German employers are pushing for radical cuts to Germany’s statutory health insurance system, proposing measures that could save up to €50 billion annually, according to calculations by “Frankfurter Allgemeine Zeitung” (FAZ). The proposals, outlined in a yet-to-be-released position paper by the Association of German Employer Associations (BDA), are poised to ignite a fierce political debate ahead of planned health insurance reforms.
The most contentious proposal centers around ending the current system of family insurance, where spouses with little or no income are automatically covered under their partner’s health insurance. The BDA wants these individuals to pay a minimum contribution of approximately €220 per month, generating an estimated €2.8 billion in additional revenue for health funds annually. This represents a significant departure from the existing framework and is expected to draw considerable opposition from labor unions and social welfare groups.
Beyond ending spousal coverage, employers are also advocating for a revived form of patient co-payments, effectively reinstating a version of the abolished ‘practice fee’ of €10. Now proposed as a “contact fee” charged for “every” doctor’s visit rather than just quarterly, the measure aims, according to the BDA, to curb unnecessary consultations and better manage patient utilization. The potential savings from this expanded patient self-participation are estimated at up to €3 billion annually.
Furthermore, the BDA is calling for a reduction in the value-added tax (VAT) on pharmaceuticals and medical devices from the current rate to 7%, potentially freeing up €5.3 billion. They argue that the existing higher VAT on medication is disproportionate when compared to rates applied to other consumer goods.

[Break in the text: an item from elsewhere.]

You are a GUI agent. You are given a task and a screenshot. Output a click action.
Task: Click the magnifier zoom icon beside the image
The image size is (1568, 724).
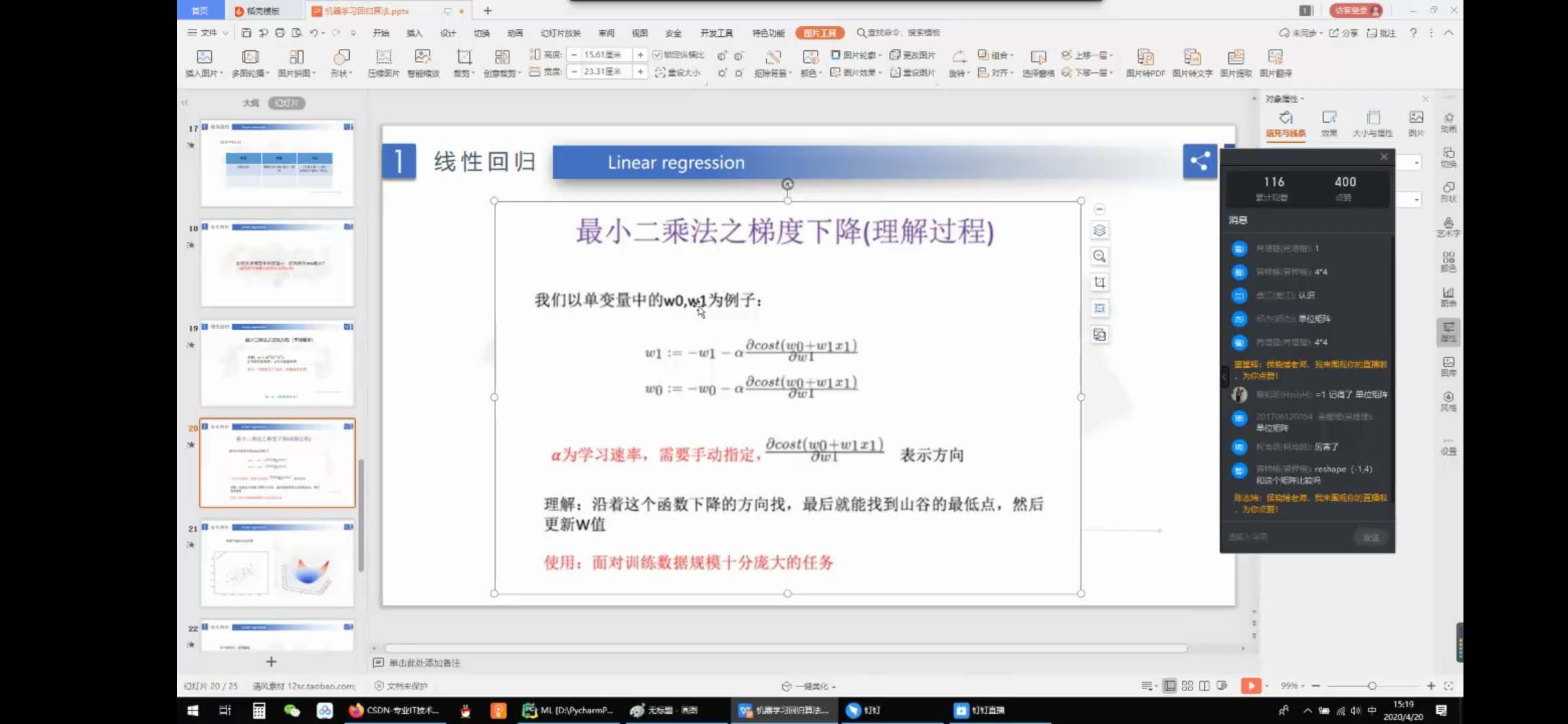pos(1100,256)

To enhance transparency and accountability, employers are also proposing a compulsory “patient receipt” for every healthcare service received, automatically integrated into electronic patient records.
In an optimistic scenario, the combined effect of these and other proposals could lead to a reduction in annual health insurance expenditures by up to 10%, potentially lowering contribution rates by 1.5 to 2 percentage points. This would see employers and employees paying between 15.5 and 16 percent of their salaries towards health insurance, a significant decrease from the current average of 17.5 percent.
BDA President Rainer Dulger argued that the problem isn’t a lack of funding, but rather a mismanagement of resources. He highlighted the ongoing efforts of the “Finance Commission Health” spearheaded by Health Minister Nina Warken, which is tasked with formulating reform proposals by March 2026.
However, critics are likely to frame these proposals as a cynical attempt by employers to shift the financial burden of healthcare onto individuals and families, while simultaneously reducing their own contribution costs. The debate underscores the inherent tensions within the German healthcare system, a cornerstone of the country’s social welfare model and sets the stage for potentially divisive political clashes as planned reforms are implemented. The proposed changes also raise broader questions regarding the principle of solidarity within the system and the balance between cost containment and equitable access to care.